Os procuradores enviados por D. Dinis à Santa Sé são João Lourenço de Monsaraz e Pedro Peres com a missão de negociarem junto da cúria romana o destino dos bens da Ordem do Templo em Portugal. Estes homens são, nem mais nem menos, um cavaleiro e um clérigo, respetivamente, representando a dupla condição dos freires. A procuração que receberam, datada de 14 de agosto de 1318, refere-os como «o nobre baron Joham Lourenço cavaleyro e o sagez baron Pero Peres, coonigo de Coymbra». 27 A partir da citação, sublinhe-se a consciência da necessária capacidade de argumentação, já que da sagacidade com que os embaixadores expusessem os argumentos dependeria o sucesso da missão. Pela leitura da bula de fundação da Ordem de Cristo, percebe-se que a retórica se desenvolvia em torno da utilidade da nova instituição no contexto do poder régio e do impacto da condição fronteiriça da instalação dos freires no domínio da expansão da fé e da captação de proveitos materiais.

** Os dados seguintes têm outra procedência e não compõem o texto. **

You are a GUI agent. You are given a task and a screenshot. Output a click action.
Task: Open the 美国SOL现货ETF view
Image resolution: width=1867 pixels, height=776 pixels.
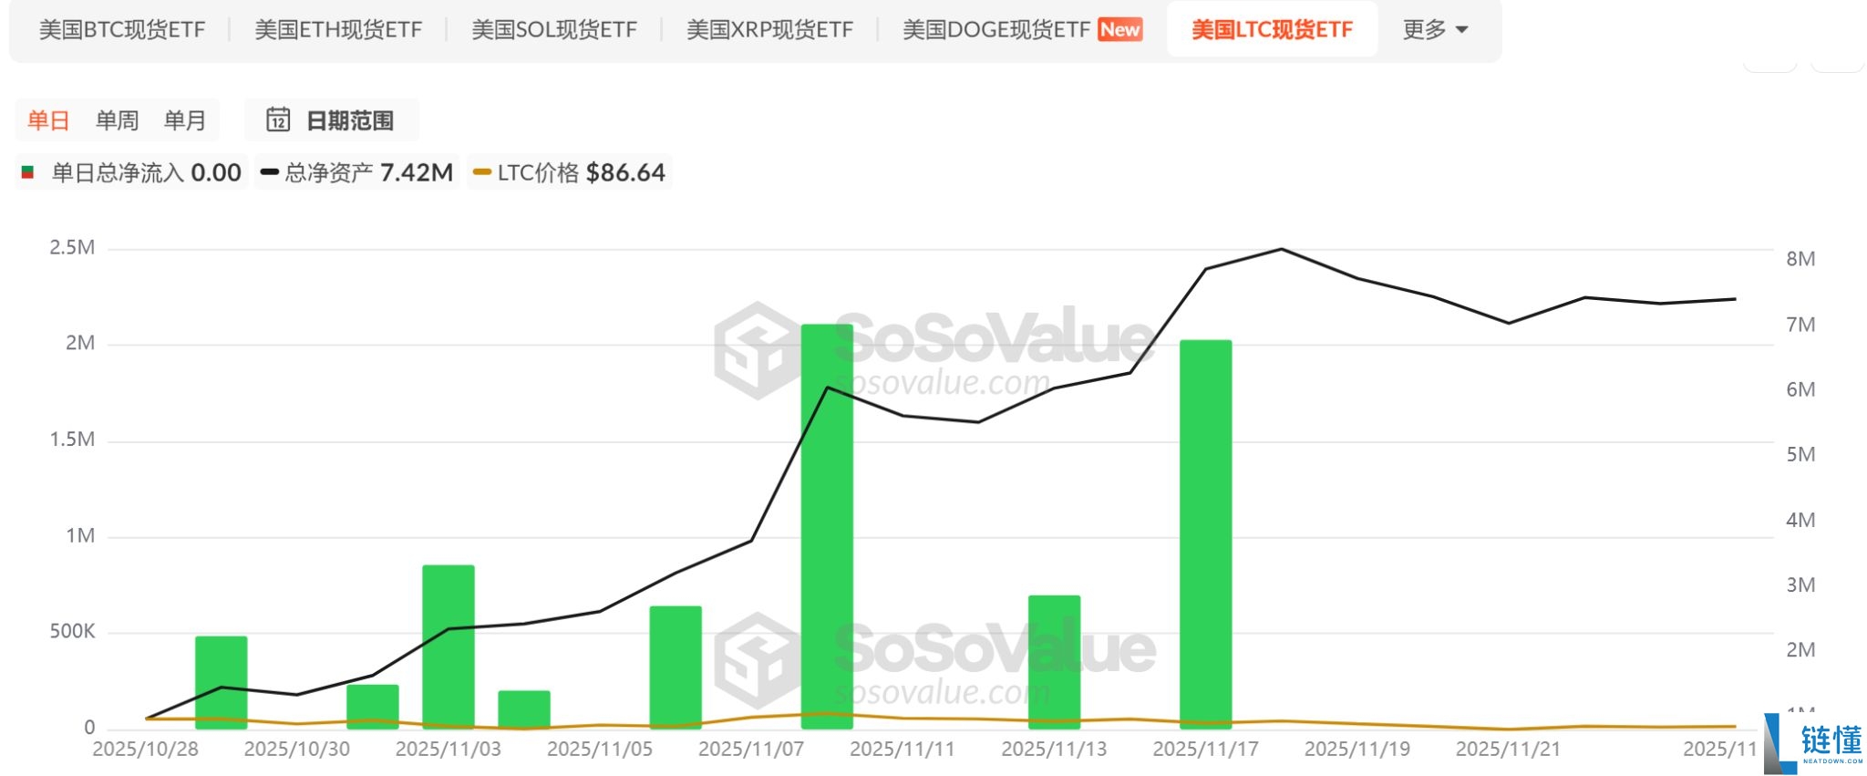553,29
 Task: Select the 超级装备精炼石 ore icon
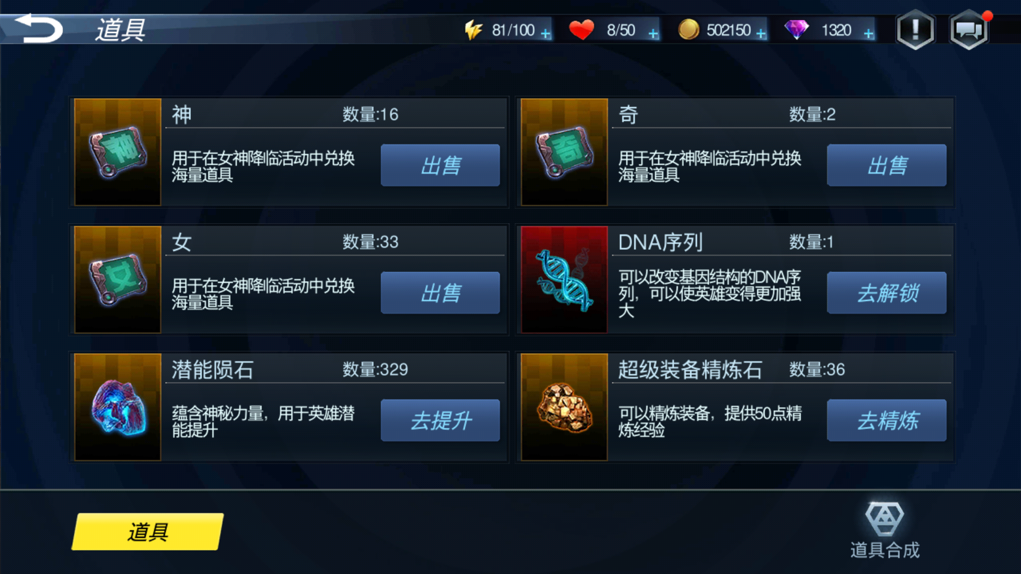pyautogui.click(x=564, y=407)
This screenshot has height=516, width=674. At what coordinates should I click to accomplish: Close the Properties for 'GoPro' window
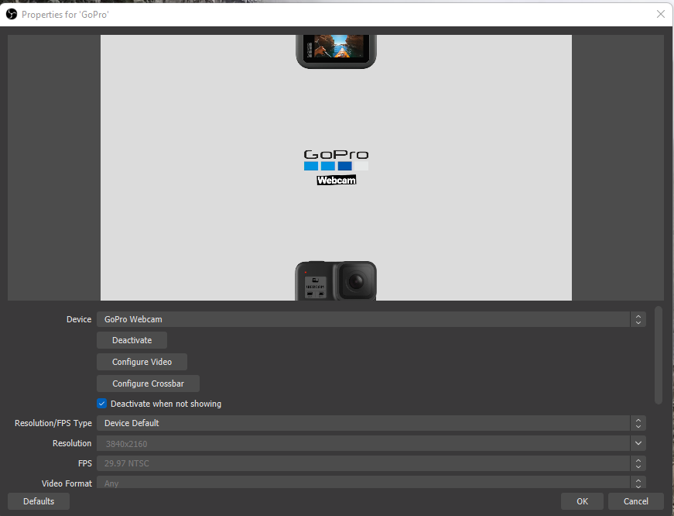(660, 14)
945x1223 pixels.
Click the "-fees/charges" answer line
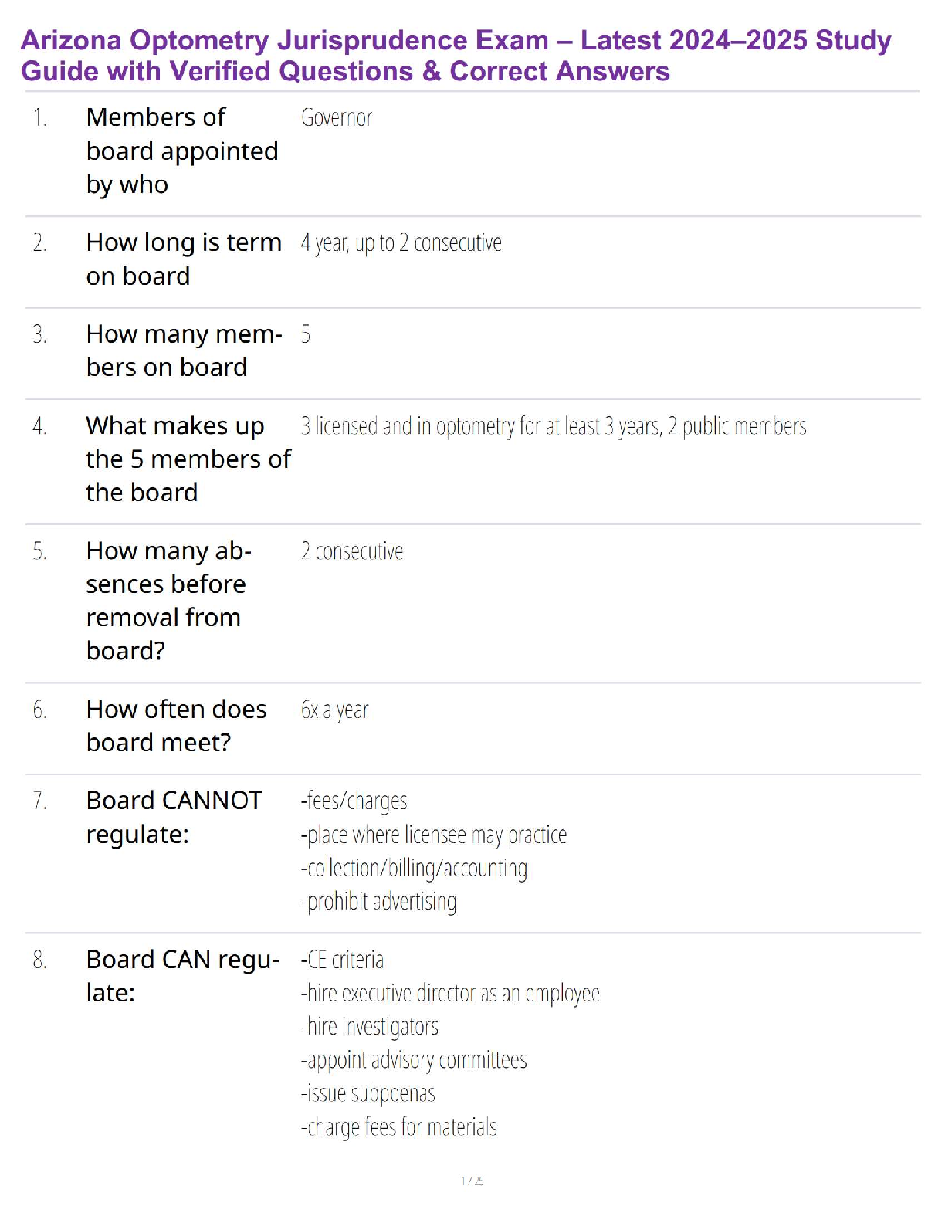pyautogui.click(x=354, y=801)
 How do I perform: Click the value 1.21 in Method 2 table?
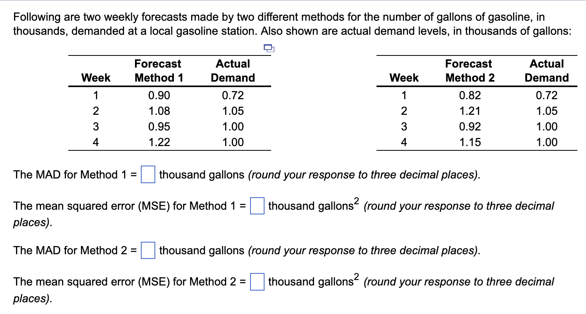469,111
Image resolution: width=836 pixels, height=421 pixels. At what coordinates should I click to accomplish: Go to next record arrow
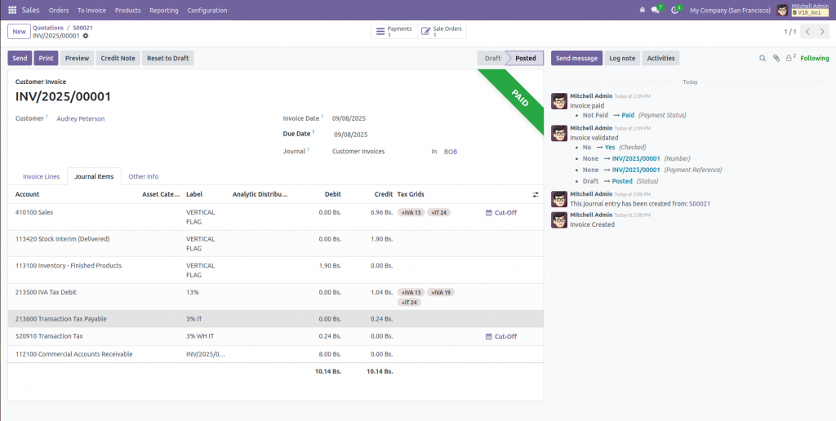pos(822,32)
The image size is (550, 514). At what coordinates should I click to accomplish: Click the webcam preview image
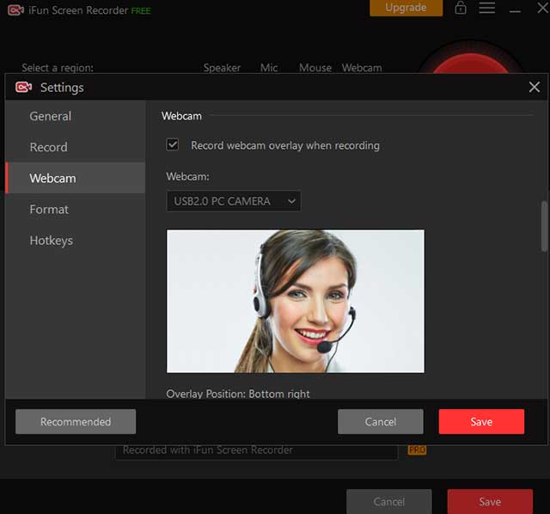pos(295,301)
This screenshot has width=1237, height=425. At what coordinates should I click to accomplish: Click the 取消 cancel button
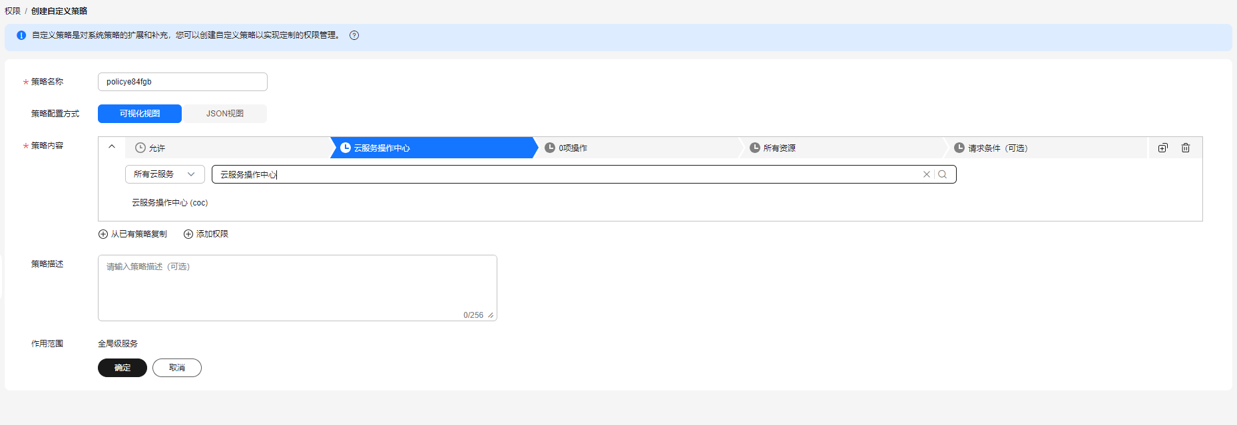(177, 368)

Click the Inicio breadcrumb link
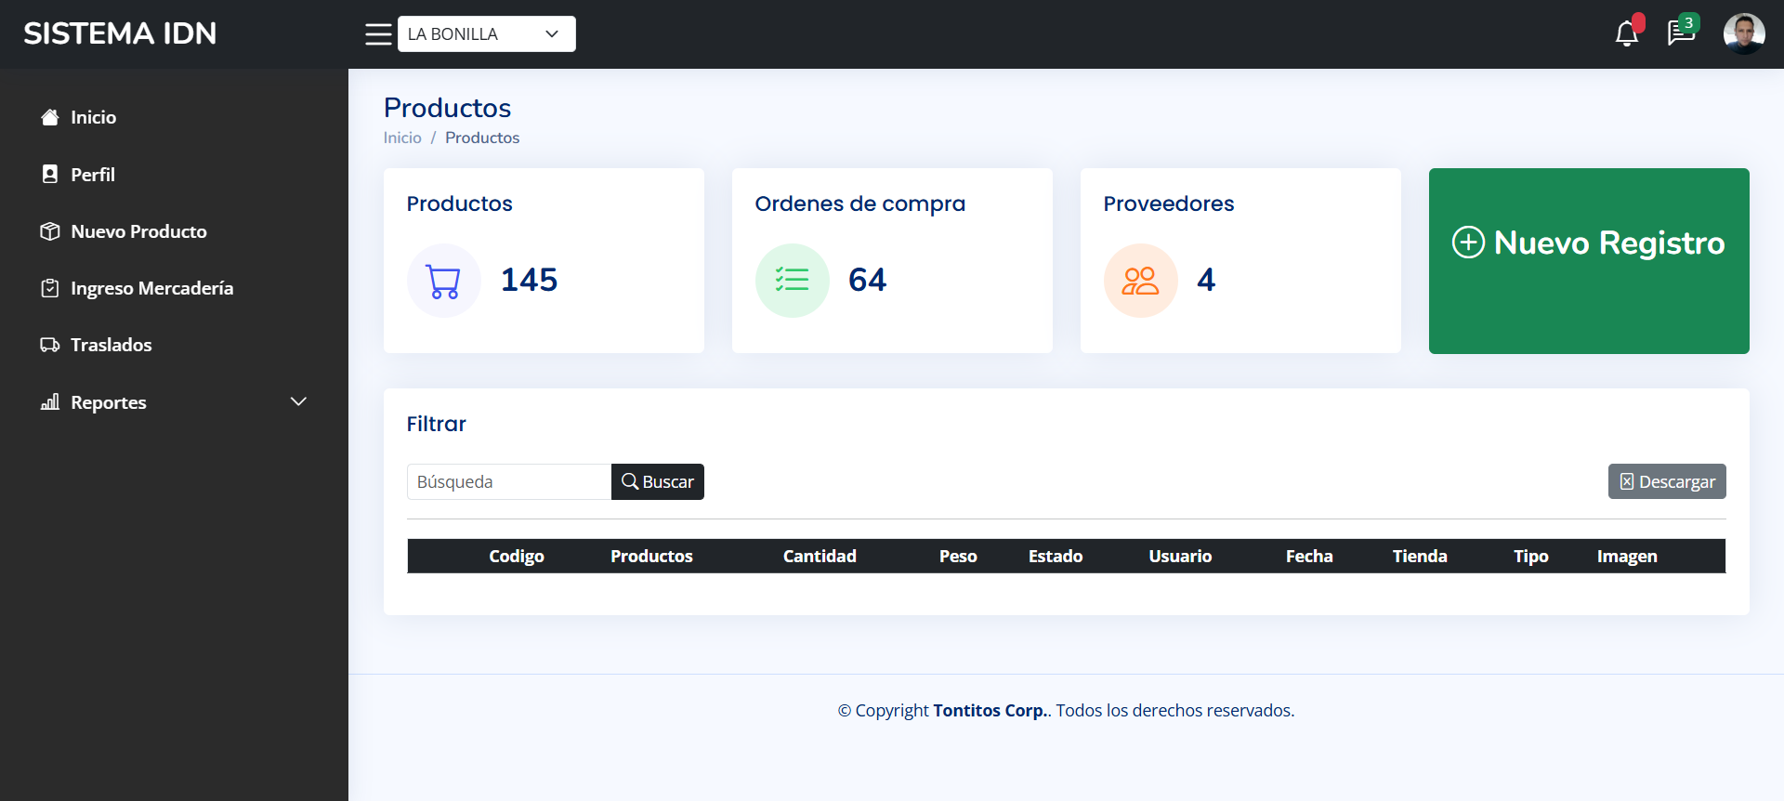(x=402, y=138)
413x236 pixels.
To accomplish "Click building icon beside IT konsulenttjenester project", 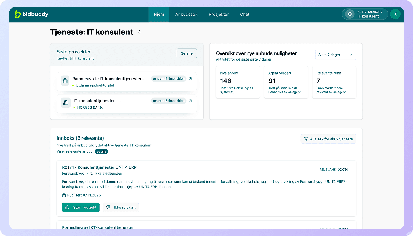I will pos(66,103).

Perante tudo isto, a Ordem de Cristo foi oficialmente criada em 14 de março de 1319, pela bula « Ad ea ex quibus » outorgada pelo Papa João XXII. 28 No dia seguinte, pela bula « Desiderantes ab intimis », D. Gil Martins foi nomeado Mestre da recém-criada Ordem. 29 Estas bulas foram outorgadas em Avinhão, o que significa que o mensageiro que as trouxe até Portugal teria pela frente quase um mês de viagem. 30
O Mestre escolhido – D. Gil Martins – tinha, até então, desempenhado funções similares na Ordem de Avis, precisamente a Ordem que viria a dar o nome à 2.ª dinastia portuguesa pelo facto de João, filho do rei D. Pedro I, que havia desempenhado o ofício de Mestre, ter sido convertido em Rei de Portugal em 1385. Falamos de D. João, Mestre de Avis, elevado ao trono com o nome de D. João I de Portugal. Segundo a bula fundacional, D. Gil Martins « gardara sempre lealdade ao dicto rrey », o que revela a necessidade de garantir, desde logo, a total cumplicidade com a coroa. 31 No entanto, e com independência de quem é este homem, importa salientar que a sua escolha implica também a escolha da Ordem de Calatrava, com sede no reino vizinho e à qual estava ligado.
Para além dos argumentos régios já enunciados, houve outros fatores que reforçaram a justificação da criação da Ordem de Cristo, como a própria evolução económica e social do Ocidente medieval. Ao evidenciar-se a acumulação de problemas graves no contexto do sistema senhorial, fomentou-se a procura de novos espaços de afirmação, cada vez mais de perfil marítimo, revalorizando-se o potencial do Mediterrâneo para a história de Portugal. 32 A este nível, tanto a já citada bula de criação da Ordem de Cristo como a de nomeação do seu primeiro Mestre expressam a intencionalidade de prossecução da cruzada em territórios situados para além da fronteira territorial.
A compreensão da criação da Ordem de Cristo implica o reconhecimento de duas outras questões capitais. Primeiro, não se pode reduzir à sua bula fundacional, pois a Ordem resulta de um processo que começa em 1307 e se prolonga até 1326. Segundo, não constitui uma ação isolada, sendo conhecidas manifestações da política régia de reforço da autoridade monárquica e de ambição de controlo de todas as outras Ordens Militares instaladas em Portugal.
Quanto à primeira questão, e do ponto de vista documental, há um conjunto de textos que fazem parte deste longo processo. A partir de 1307 foram produzidos documentos relacionados com a transição da base territorial do Templo para a administração régia, bens estes que só mais tarde seriam transferidos para a Ordem de Cristo.